▸ AIM OF THE EXERCISE
From the listing below, pull each line that includes "Task".
------------------------------
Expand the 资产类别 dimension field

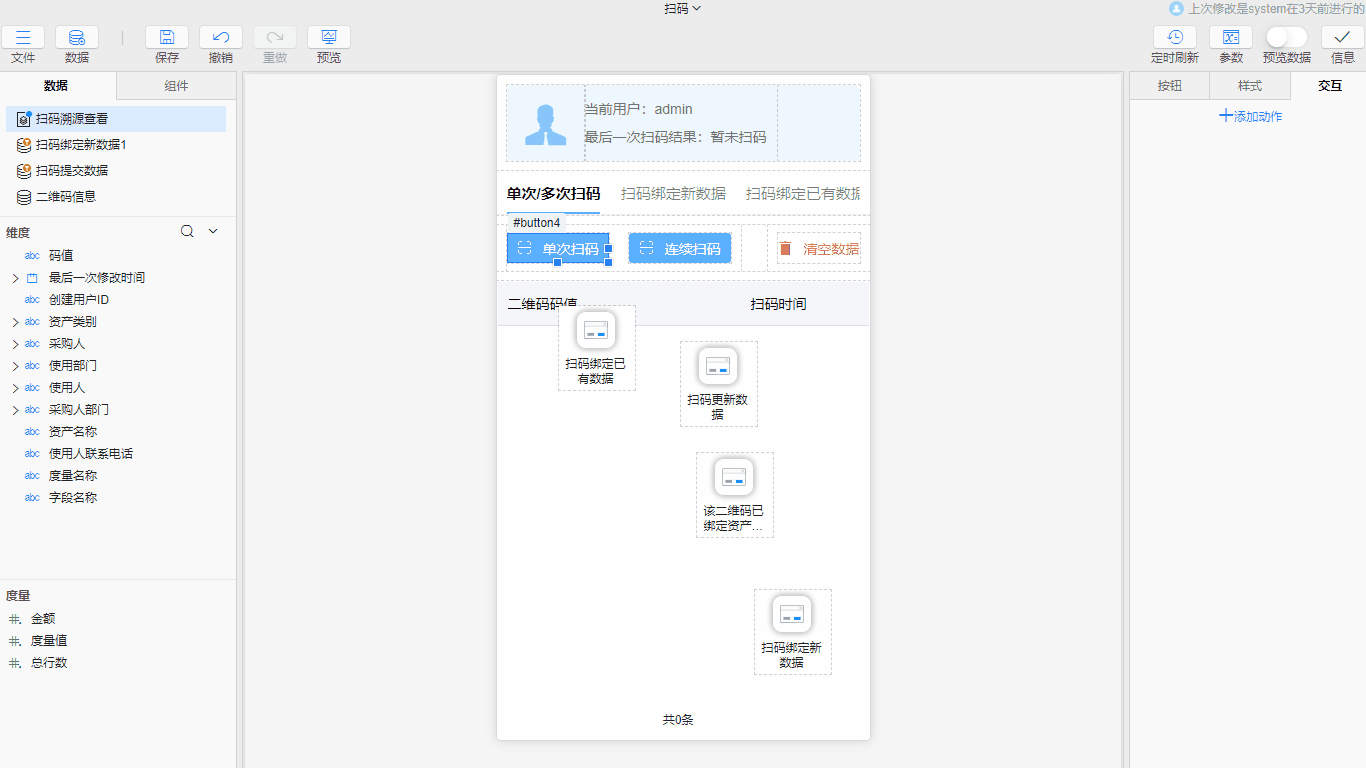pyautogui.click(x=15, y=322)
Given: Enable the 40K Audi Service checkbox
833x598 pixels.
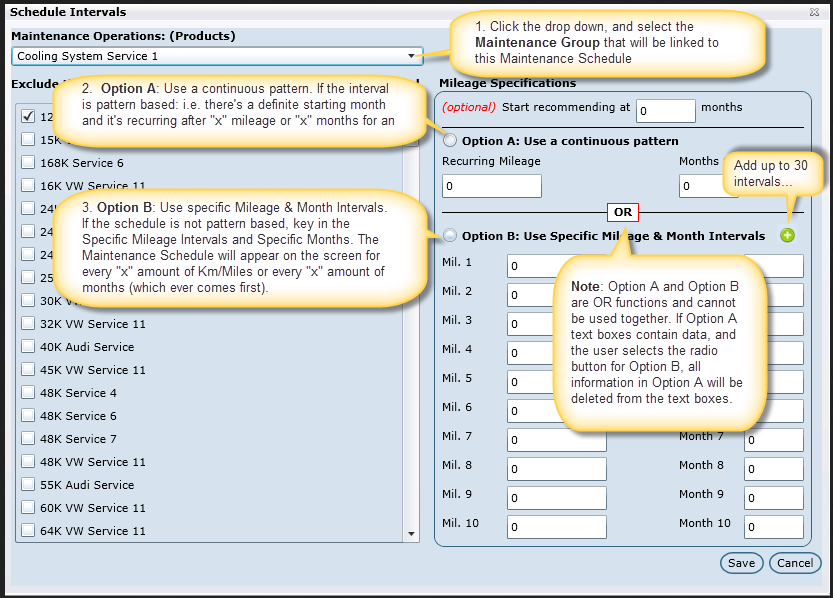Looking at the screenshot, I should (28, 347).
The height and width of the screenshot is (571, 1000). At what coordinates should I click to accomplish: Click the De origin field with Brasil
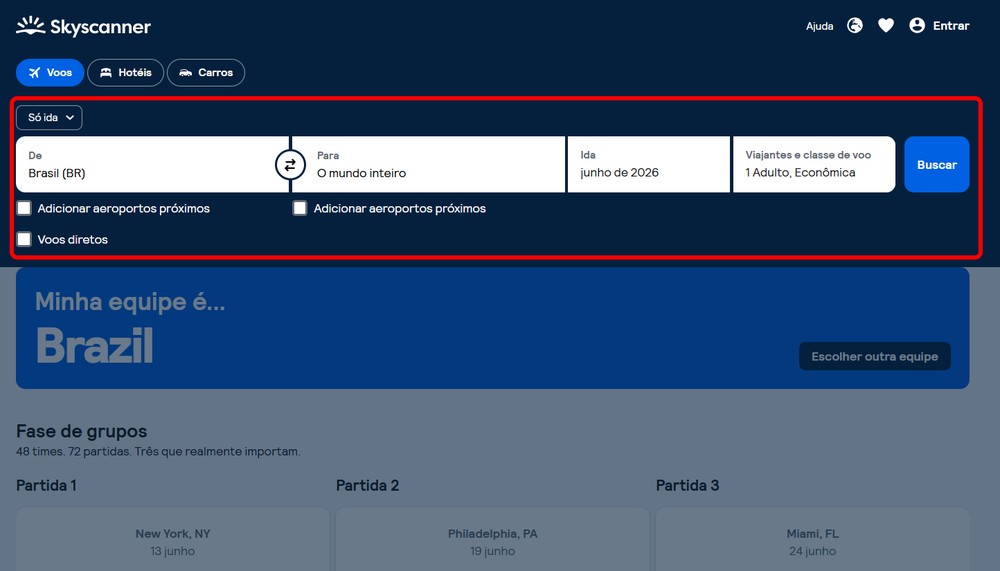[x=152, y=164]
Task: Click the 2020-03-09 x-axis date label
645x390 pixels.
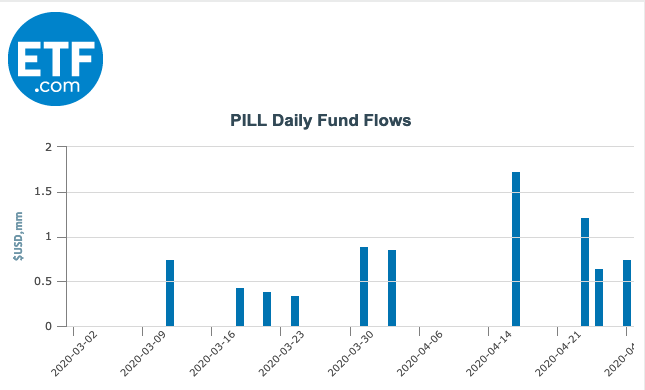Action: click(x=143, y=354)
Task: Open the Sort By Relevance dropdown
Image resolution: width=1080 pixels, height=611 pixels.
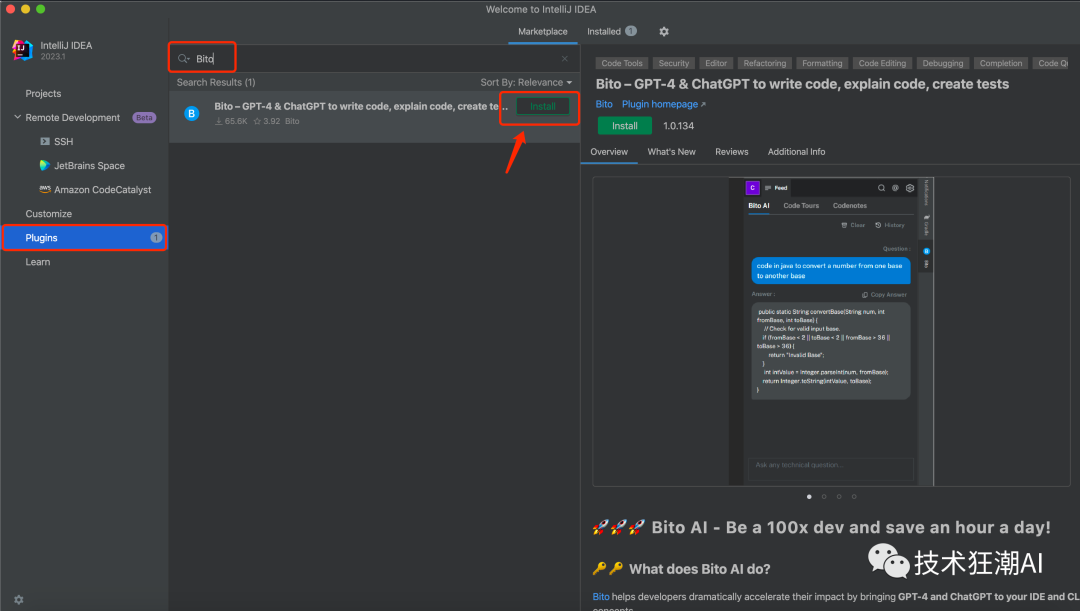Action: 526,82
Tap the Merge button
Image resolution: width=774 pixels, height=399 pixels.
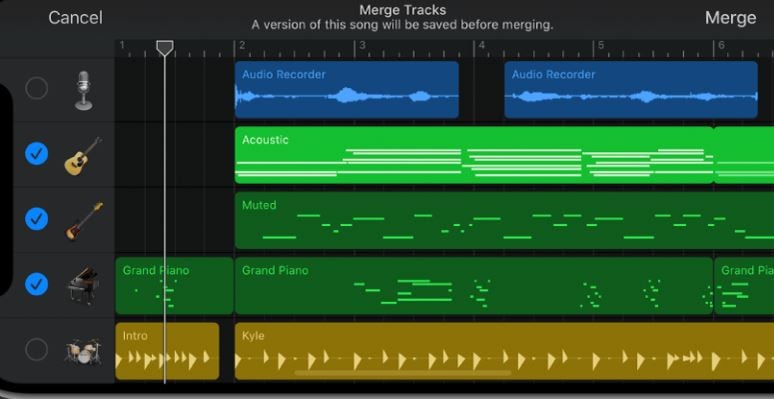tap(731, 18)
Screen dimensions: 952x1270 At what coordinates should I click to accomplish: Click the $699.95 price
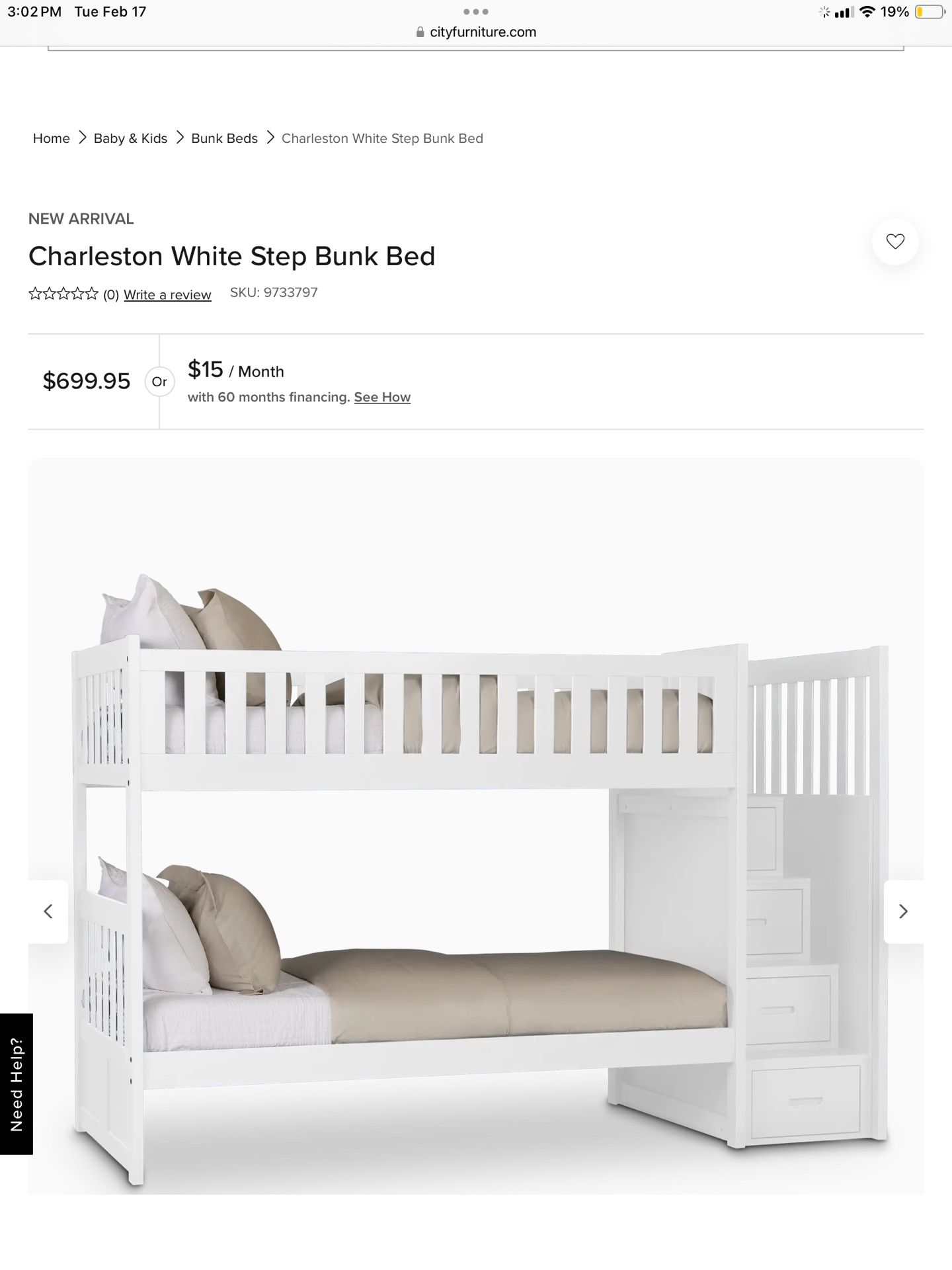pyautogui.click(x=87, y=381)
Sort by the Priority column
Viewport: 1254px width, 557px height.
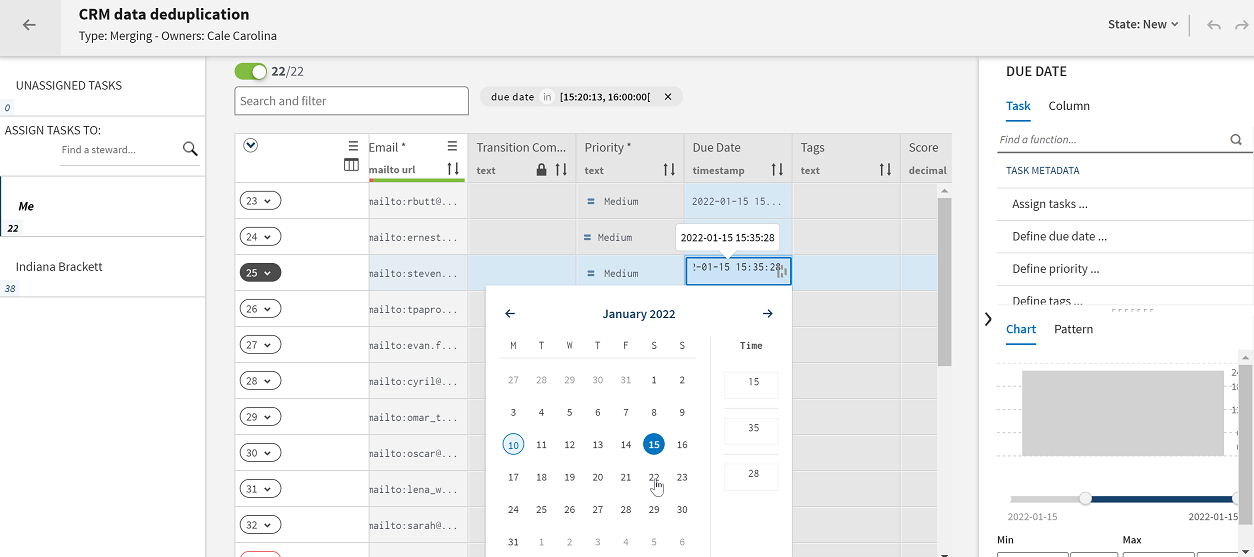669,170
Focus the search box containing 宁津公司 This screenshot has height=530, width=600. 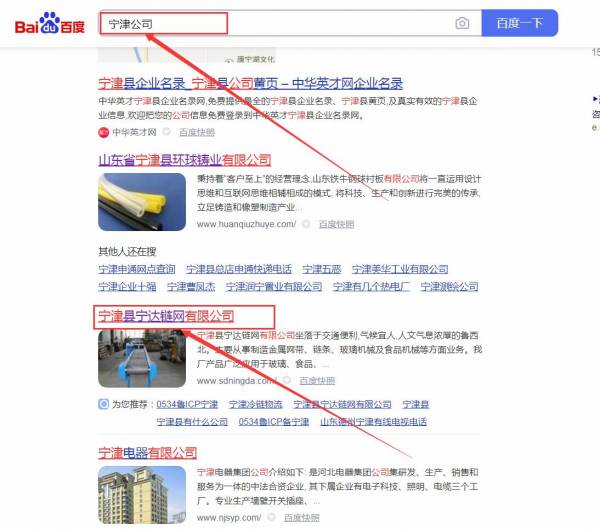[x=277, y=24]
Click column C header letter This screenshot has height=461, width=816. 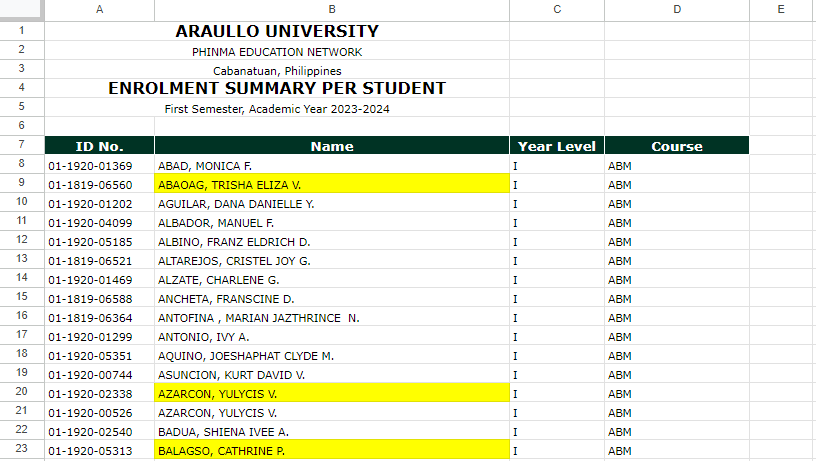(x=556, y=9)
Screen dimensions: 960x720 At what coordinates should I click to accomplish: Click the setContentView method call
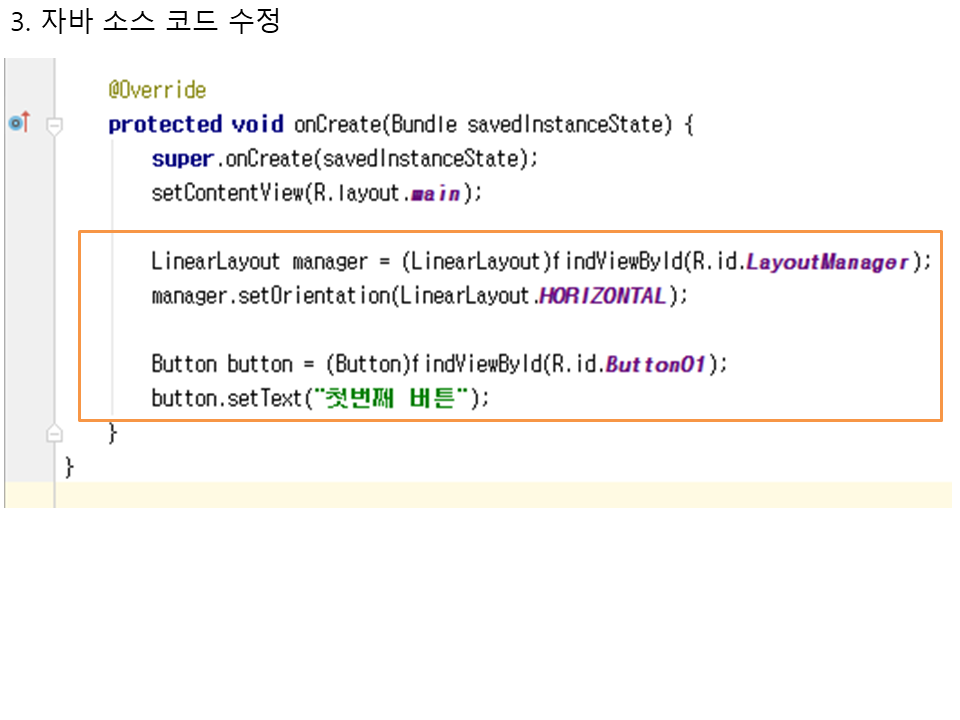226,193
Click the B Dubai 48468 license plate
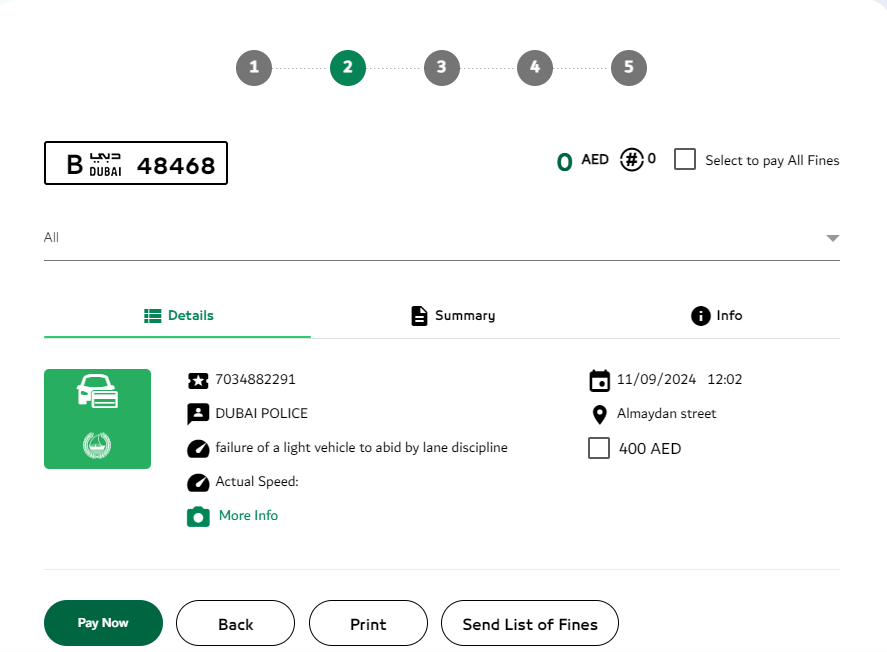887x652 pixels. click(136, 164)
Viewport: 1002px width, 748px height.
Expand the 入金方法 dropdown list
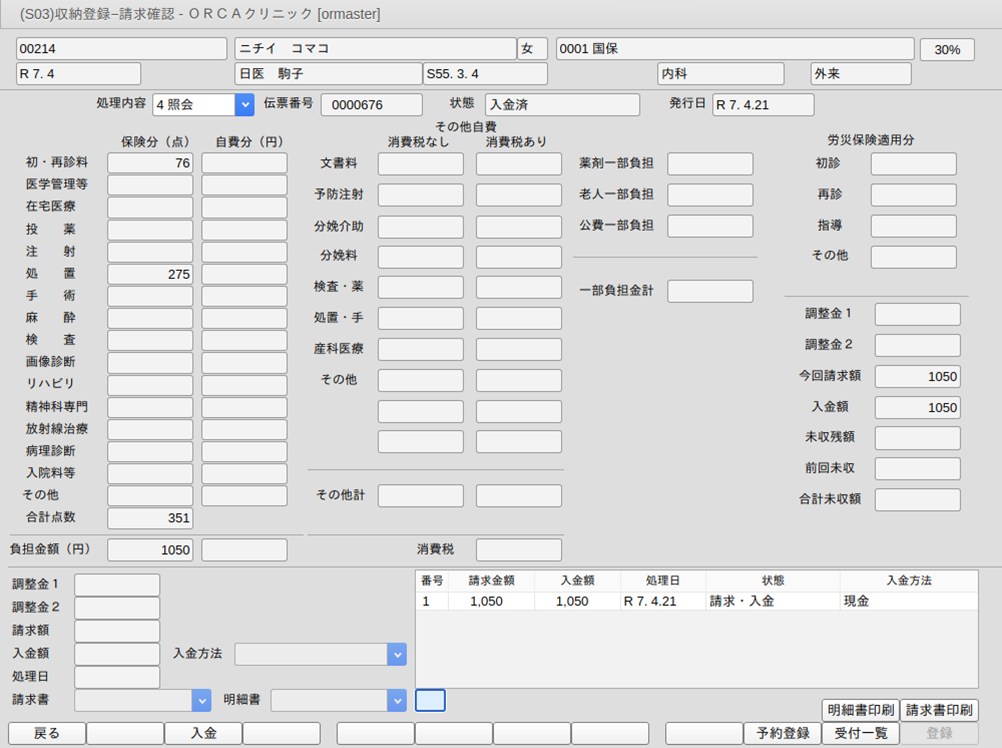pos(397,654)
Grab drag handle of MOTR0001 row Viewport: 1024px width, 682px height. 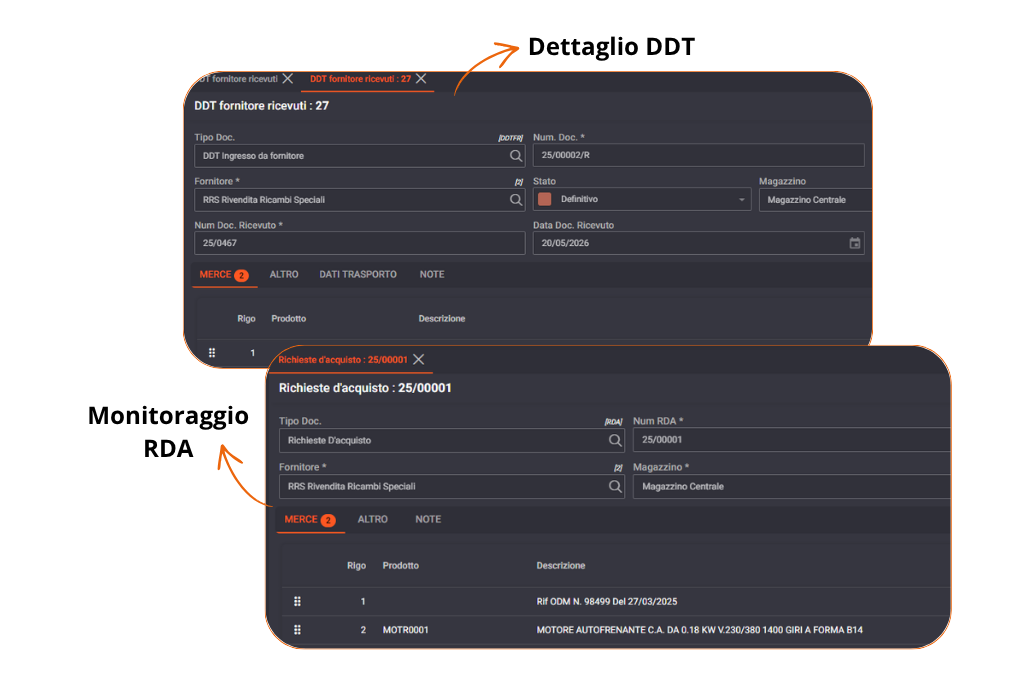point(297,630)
------------------------------
▸ SOLUTION
Task: Click the 2020-03-09 x-axis date label
Task: Open the Sort By Relevance dropdown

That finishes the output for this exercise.